*** Opening of Provided data ***

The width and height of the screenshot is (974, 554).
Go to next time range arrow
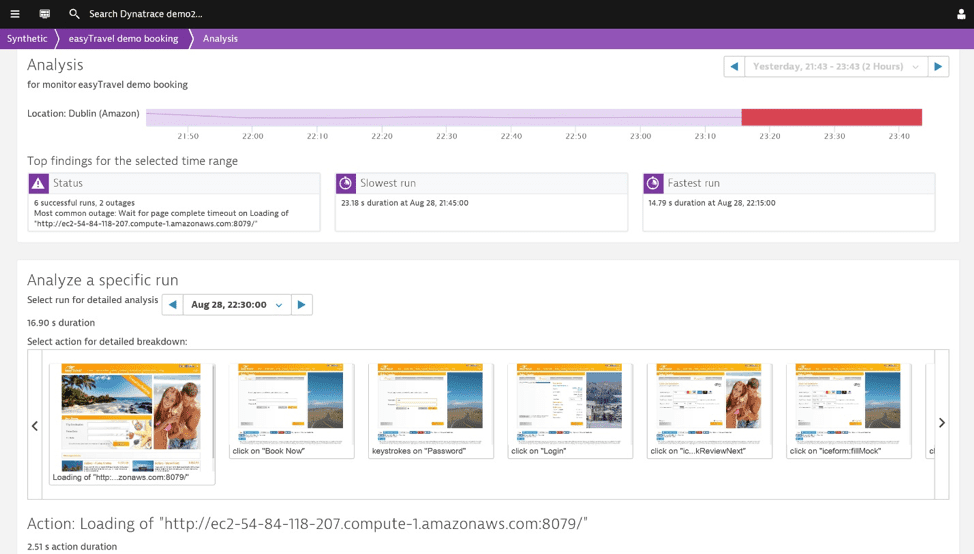pos(938,67)
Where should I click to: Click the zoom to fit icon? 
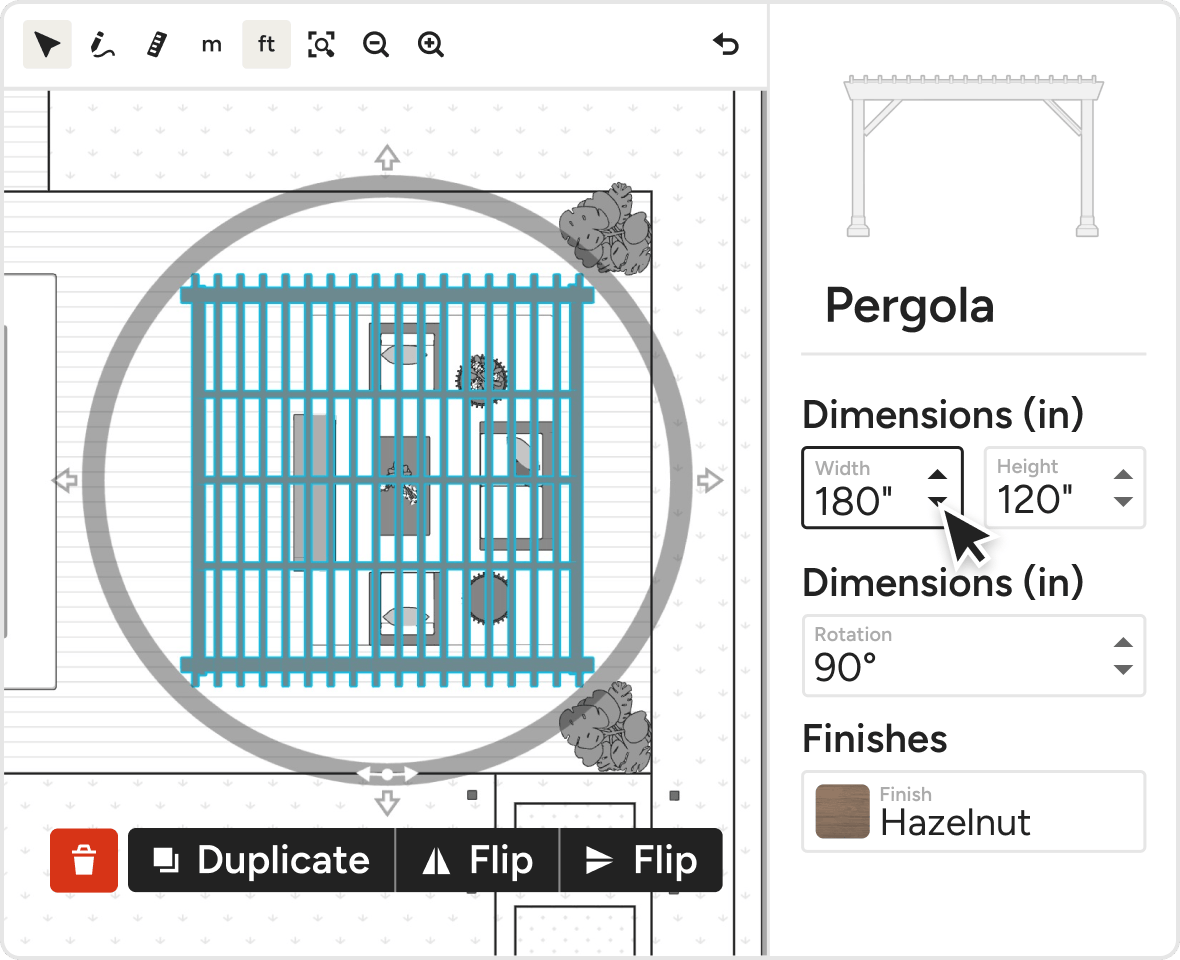(x=321, y=45)
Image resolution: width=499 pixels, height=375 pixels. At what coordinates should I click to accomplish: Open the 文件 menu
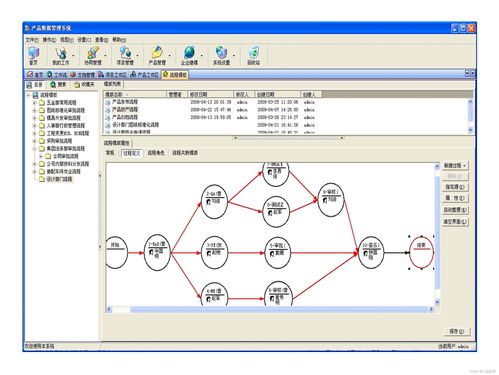pos(32,40)
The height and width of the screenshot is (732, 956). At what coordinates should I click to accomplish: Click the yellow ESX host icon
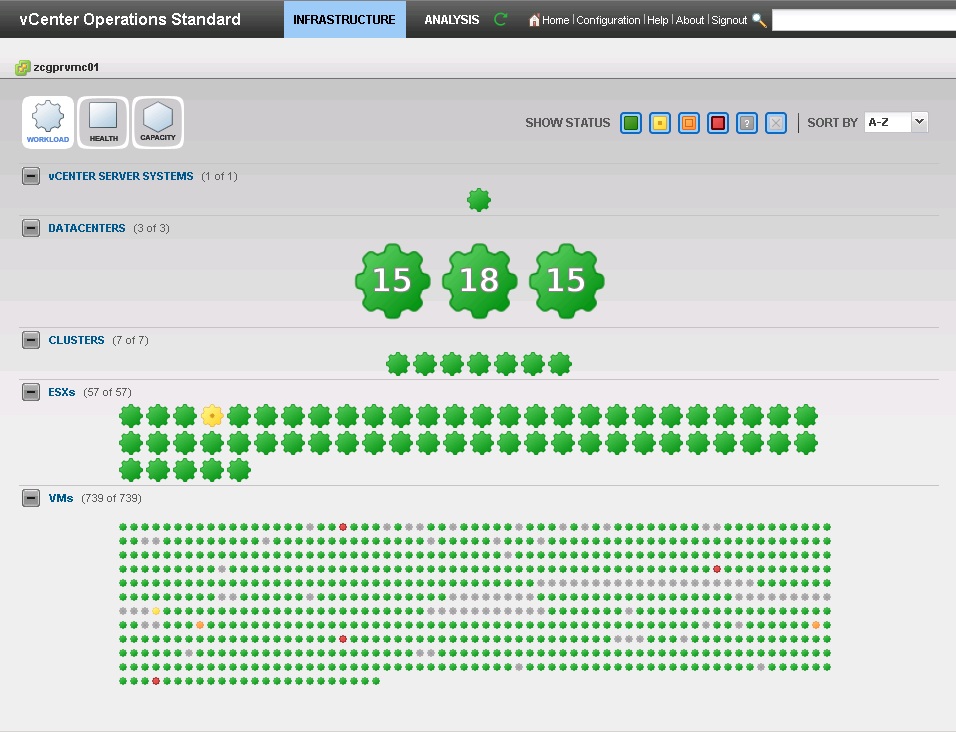pos(211,416)
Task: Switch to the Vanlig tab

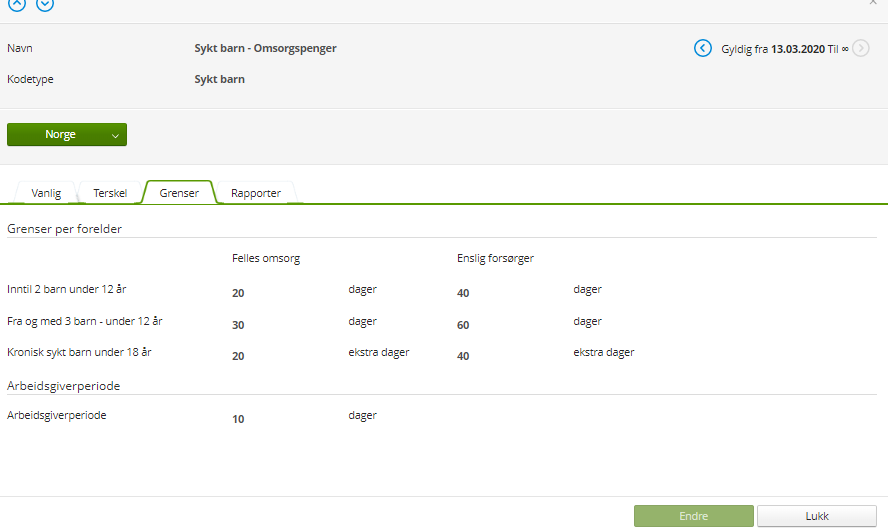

*** Close of Provided data ***

**What you have to do**
A verbatim copy of the data, with all pictures omitted, is the required output.

**Answer to this problem**
The width and height of the screenshot is (974, 554).
Go to next time range arrow
pos(938,67)
Where should I click to: Click the zoom to fit icon? 
(x=321, y=45)
Image resolution: width=499 pixels, height=375 pixels. At what coordinates should I click to accomplish: Open the 文件 menu
pos(32,40)
The height and width of the screenshot is (732, 956). At what coordinates should I click to accomplish: Click the yellow ESX host icon
pos(211,416)
Task: Switch to the Vanlig tab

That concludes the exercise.